* [REQUIRED WORK]: Please copy exactly the lines that run from the start of the entries to the line containing "You are a computer-use agent. The", inclusive.
(ENTRIES PROVIDED begins)
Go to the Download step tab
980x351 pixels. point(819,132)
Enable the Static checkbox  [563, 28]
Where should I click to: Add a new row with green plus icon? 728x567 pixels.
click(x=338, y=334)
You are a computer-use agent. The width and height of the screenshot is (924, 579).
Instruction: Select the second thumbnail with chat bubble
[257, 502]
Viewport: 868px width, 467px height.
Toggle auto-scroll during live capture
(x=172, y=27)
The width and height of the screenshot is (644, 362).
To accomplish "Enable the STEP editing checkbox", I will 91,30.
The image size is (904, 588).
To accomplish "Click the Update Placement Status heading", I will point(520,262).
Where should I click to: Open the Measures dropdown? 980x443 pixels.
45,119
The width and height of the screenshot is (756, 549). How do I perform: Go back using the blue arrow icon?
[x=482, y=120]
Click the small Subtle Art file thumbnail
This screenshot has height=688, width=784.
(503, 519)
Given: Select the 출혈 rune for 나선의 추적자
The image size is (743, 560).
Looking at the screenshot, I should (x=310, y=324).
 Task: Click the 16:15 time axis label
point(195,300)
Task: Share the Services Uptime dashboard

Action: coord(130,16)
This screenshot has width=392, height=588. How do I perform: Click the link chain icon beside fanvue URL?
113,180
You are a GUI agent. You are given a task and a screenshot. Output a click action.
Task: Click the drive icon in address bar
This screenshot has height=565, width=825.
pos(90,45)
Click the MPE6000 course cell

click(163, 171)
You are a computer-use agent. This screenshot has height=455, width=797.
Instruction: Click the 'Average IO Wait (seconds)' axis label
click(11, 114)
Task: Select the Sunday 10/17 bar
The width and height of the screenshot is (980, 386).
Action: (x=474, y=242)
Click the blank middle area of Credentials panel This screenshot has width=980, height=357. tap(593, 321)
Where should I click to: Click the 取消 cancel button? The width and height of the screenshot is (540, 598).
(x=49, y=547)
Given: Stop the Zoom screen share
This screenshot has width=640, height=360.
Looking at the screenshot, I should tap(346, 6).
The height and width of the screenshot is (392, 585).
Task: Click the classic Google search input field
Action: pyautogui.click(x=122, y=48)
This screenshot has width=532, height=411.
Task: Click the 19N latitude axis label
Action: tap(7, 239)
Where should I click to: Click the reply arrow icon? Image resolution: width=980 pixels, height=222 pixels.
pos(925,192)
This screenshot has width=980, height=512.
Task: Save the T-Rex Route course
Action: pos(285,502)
(ENTRIES PROVIDED ends)
* [SOLUTION TO THE EXERCISE]:
Go to the Download step tab
980x351 pixels. point(819,132)
Enable the Static checkbox  [563, 28]
Where should I click to: Add a new row with green plus icon? 728x567 pixels.
click(x=338, y=334)
You are a computer-use agent. The width and height of the screenshot is (924, 579).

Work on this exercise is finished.